Extended Data Fig. 5: Generation of the apoB100 model and its orientation to the cholesteryl ester plates.

a–d, AlphaFold generates low-confidence initial models relative to the built model of apoB100 (blue), LDLR (pink), and legobody (grey). Five AlphaFold2 structure predictions (pipe-and-plank diagrams coloured orange to green by confidence) for residues 1770–2801, α2 and nearby β-belt (a,b) and residues 3370–4563, α3 and nearby β-belt (c,d) of apoB100. a,c, One AlphaFold model (orange/green) and the final model of apoB100 (blue), LDLR (pink), and legobody (grey/tan) superpositioned and docked into density (yellow surface). Incompletely filled densities for α2 and α3 are labelled. The unfilled densities are predicted as pairs of helices, but this secondary structure is unresolved. Five superpositioned AlphaFold models of α2 and nearby belt (b) and α3 and nearby belt (d) in two, opposing views. e, Relative orientation of protein and cholesteryl ester plates.
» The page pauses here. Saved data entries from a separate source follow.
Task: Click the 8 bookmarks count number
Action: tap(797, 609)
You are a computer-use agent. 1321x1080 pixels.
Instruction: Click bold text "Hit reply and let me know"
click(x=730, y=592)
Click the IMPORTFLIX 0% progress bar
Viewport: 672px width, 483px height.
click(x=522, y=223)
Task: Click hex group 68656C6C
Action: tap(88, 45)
Two opposing views of the licorice diagram of apoB100, LDLR, and legobody (coloured as in Fig. 3) in the 1:2:1 complex density (light grey surface, 0.075 threshold) wrapping diagonally around three cholesteryl ester (CE) plates (solid surfaces) proximal to α2 (yellow), middle (pink), and proximal to α3 (cyan). α2 and α3 skirt the edges of their adjacent CE plates as labelled with the α-solenoid spanning all three CE plates.